1971 NCAA Skiing Championships

Tournament information
- Sport: College skiing
- Location: Lead, South Dakota
- Dates: March 4–6, 1971
- Administrator: NCAA
- Venue: Terry Peak
- Teams: 12
- Number of events: 4 (7 titles)

Final positions
- Champions: Denver (14th title)
- 1st runners-up: Colorado
- 2nd runners-up: Middlebury

= 1971 NCAA Skiing Championships =

American college skiing competition

The 1971 NCAA Skiing Championships were contested at Terry Peak ski area in Lead, South Dakota, at the 18th annual NCAA-sanctioned ski tournament to determine the individual and team national champions of men's collegiate alpine skiing, cross-country skiing, and ski jumping in the United States.
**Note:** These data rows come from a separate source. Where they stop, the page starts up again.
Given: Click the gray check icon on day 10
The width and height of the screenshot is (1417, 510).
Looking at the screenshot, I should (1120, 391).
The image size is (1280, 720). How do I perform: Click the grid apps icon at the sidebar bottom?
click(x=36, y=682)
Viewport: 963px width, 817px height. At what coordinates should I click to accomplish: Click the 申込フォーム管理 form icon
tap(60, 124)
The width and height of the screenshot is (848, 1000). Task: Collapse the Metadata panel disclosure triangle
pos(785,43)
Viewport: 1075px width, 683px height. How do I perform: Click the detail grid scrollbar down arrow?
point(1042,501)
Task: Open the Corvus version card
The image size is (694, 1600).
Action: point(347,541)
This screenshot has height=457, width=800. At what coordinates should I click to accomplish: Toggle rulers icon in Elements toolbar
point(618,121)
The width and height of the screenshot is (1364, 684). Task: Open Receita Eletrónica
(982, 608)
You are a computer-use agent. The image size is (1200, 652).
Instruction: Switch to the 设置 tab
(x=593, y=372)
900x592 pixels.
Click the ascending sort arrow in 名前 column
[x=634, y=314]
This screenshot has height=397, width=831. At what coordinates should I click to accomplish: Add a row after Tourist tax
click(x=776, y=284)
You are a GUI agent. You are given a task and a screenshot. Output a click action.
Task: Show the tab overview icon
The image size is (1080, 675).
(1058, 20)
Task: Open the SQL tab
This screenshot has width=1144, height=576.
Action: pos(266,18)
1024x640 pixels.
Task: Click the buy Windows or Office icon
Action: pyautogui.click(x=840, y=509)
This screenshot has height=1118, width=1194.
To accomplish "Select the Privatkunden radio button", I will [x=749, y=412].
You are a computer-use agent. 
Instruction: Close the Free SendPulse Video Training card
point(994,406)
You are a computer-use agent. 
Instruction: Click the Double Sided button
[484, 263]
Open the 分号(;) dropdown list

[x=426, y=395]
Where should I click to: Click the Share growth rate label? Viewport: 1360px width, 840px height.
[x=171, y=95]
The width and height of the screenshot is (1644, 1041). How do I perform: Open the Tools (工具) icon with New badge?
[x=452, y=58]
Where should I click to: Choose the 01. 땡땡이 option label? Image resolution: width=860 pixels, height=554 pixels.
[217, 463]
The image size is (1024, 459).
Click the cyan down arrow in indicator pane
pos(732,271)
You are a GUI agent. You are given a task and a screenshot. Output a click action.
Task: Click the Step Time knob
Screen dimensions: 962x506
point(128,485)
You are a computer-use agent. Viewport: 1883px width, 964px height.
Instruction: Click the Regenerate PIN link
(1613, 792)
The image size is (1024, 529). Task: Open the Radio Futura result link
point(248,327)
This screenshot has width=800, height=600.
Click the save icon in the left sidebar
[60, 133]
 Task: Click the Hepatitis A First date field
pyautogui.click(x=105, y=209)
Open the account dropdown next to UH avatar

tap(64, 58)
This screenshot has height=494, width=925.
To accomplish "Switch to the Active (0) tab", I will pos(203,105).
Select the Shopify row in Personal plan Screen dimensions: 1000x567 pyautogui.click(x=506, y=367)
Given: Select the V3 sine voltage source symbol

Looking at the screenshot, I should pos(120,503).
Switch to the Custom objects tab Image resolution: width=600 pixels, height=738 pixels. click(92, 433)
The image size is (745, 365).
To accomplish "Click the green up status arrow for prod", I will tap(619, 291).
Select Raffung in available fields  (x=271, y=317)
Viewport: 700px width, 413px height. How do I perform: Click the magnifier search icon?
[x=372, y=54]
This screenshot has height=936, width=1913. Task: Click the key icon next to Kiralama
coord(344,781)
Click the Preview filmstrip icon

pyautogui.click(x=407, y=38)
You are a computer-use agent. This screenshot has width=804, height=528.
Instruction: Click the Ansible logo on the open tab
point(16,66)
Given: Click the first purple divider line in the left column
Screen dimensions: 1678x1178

Denver, under new head coach Peder Pytte, captured their fourteenth national championship and tenth in eleven years. They finished 21.6 points ahead of rival Colorado in the team standings.

Denver's Otto Tschudi, winner of the previous year's giant slalom, swept the three alpine titles; teammate Ole Hansen repeated as Cross Country champion, and John Kendall of New Hampshire repeated as Skimeister (all four events).

Despite Denver's impressive streak of success, the Pioneers' next team title came in 2000, nearly three decades later.

==Venue==

The eighteenth edition, this year's NCAA skiing championships were held March 4–6 in South Dakota at Terry Peak, in the Black Hills near Lead.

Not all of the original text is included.